• Task description:
Could you transcribe exactly the lines from the one containing "The image size is (467, 350)." through the last line of the records below, leaving out the pictures?

Entries taken from a collection
━━━━━━━━
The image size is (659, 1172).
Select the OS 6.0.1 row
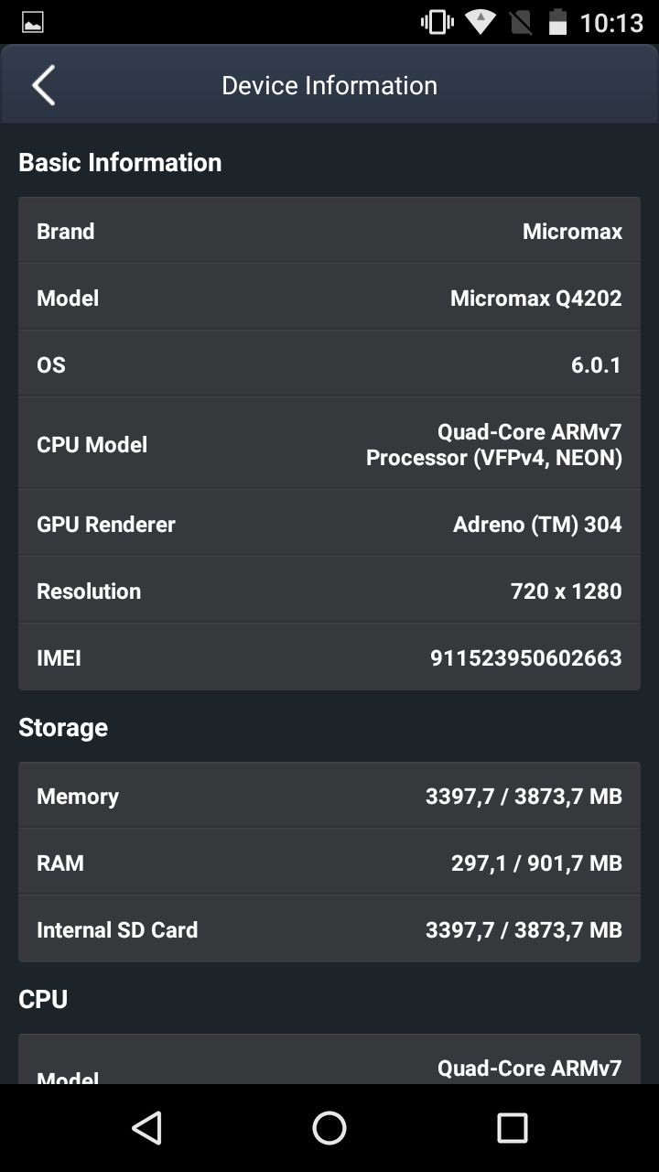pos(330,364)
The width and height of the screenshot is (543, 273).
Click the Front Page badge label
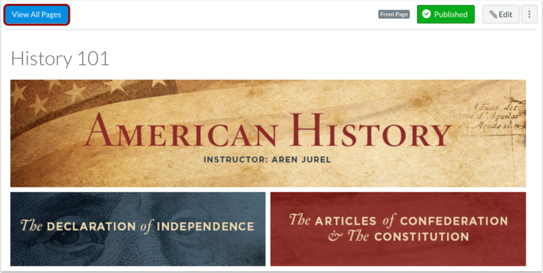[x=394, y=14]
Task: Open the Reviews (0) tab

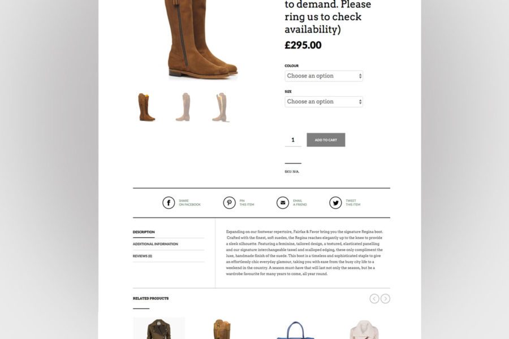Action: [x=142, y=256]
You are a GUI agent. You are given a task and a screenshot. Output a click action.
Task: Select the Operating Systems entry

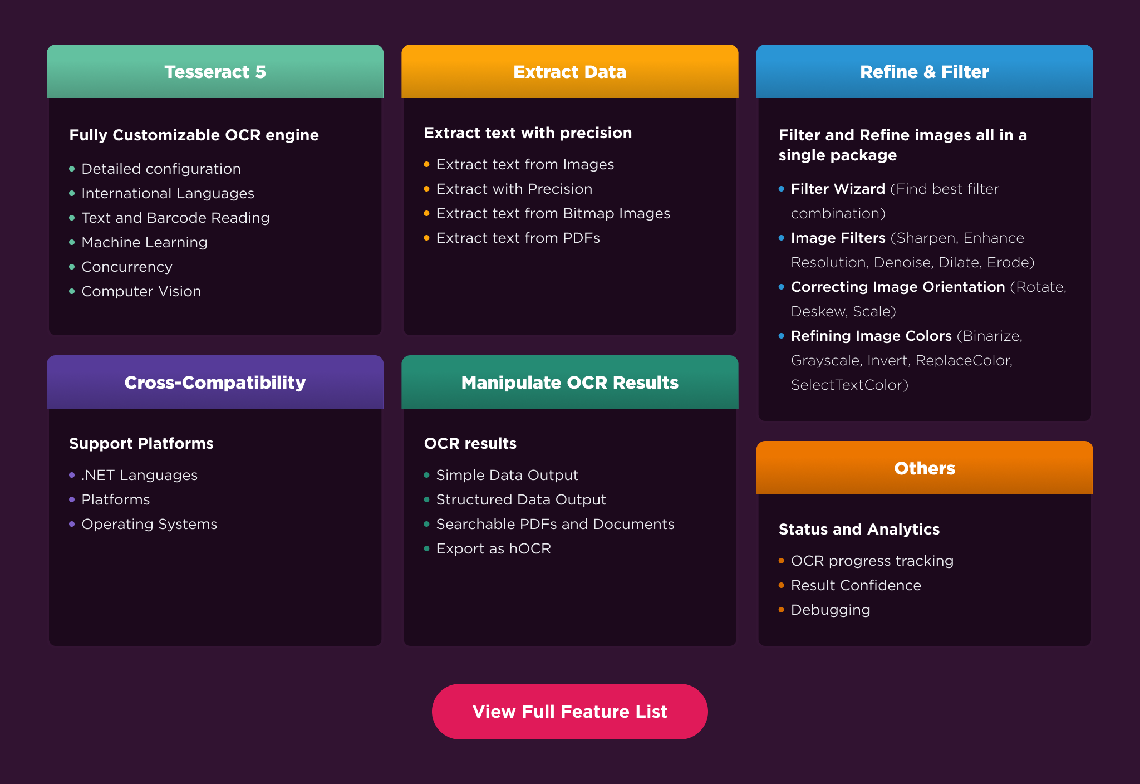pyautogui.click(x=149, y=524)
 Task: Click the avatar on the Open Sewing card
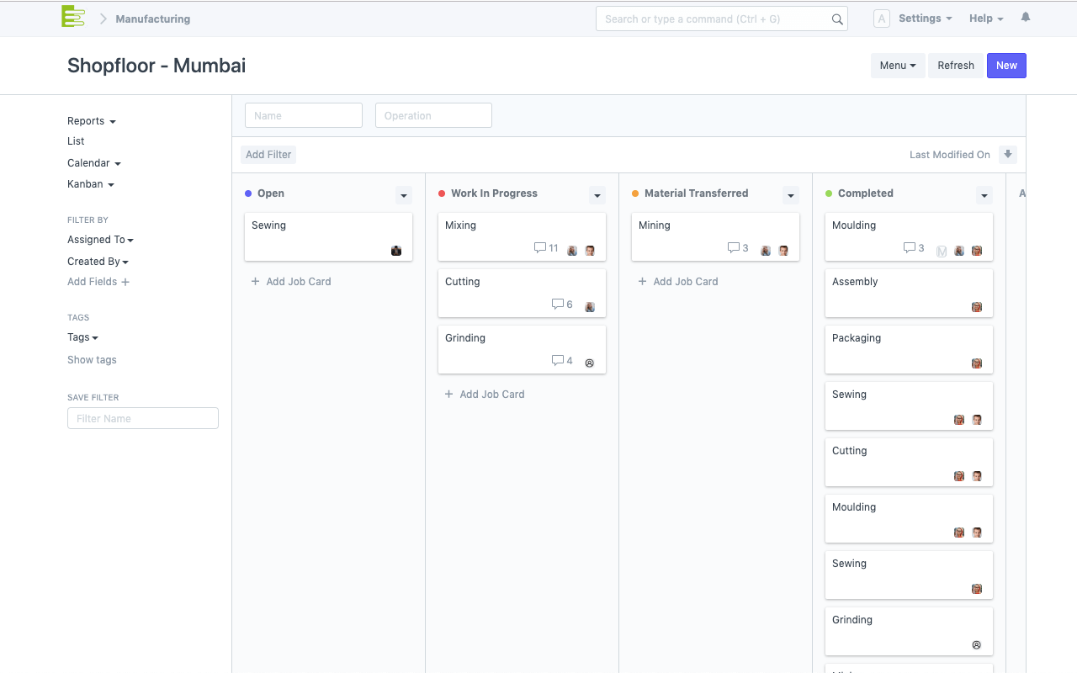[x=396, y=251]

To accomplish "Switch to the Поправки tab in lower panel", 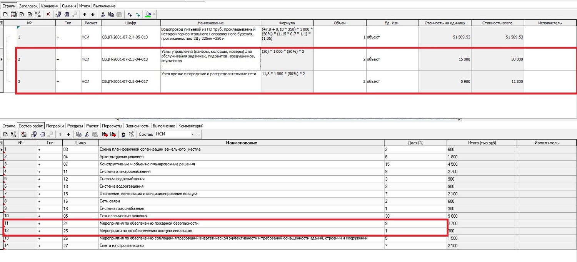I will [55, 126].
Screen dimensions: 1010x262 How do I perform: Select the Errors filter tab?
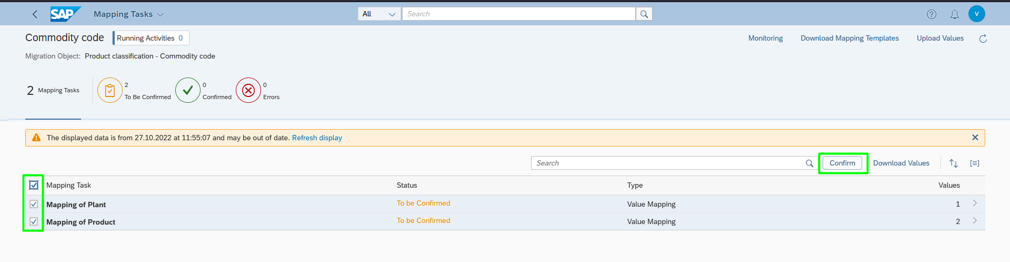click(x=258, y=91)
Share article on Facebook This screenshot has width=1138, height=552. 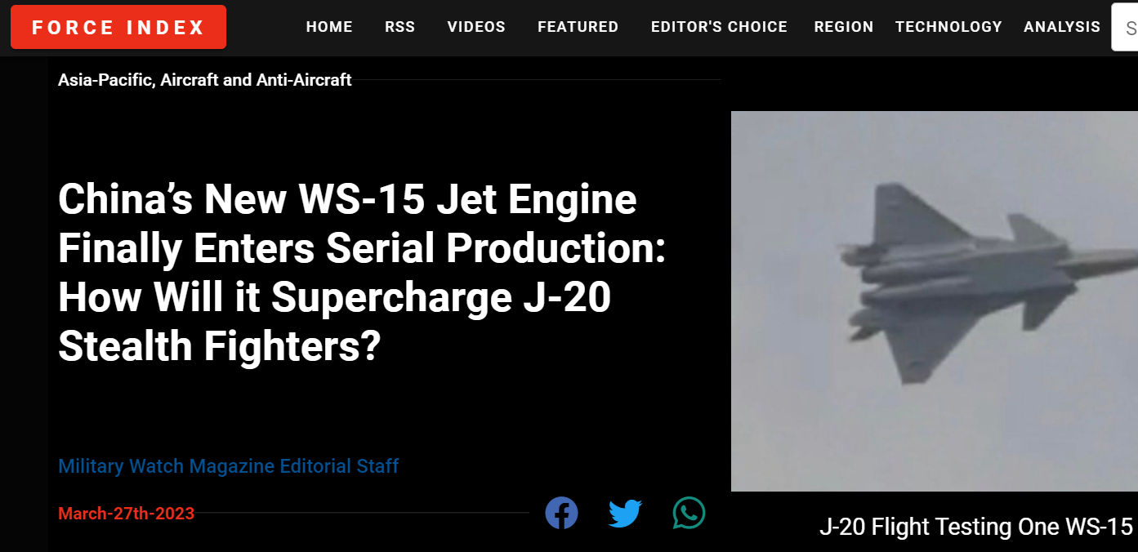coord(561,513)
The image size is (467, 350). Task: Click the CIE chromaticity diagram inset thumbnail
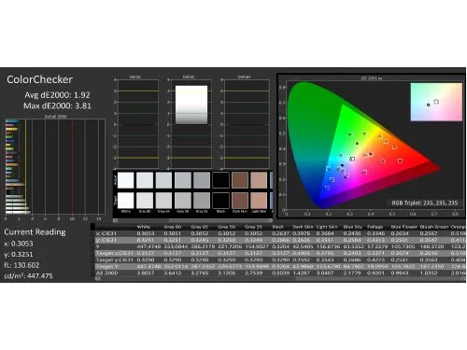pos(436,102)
━━━━━━━━
• Written response:
The image size is (467, 350). Task: Click the CIE chromaticity diagram inset thumbnail
pos(436,102)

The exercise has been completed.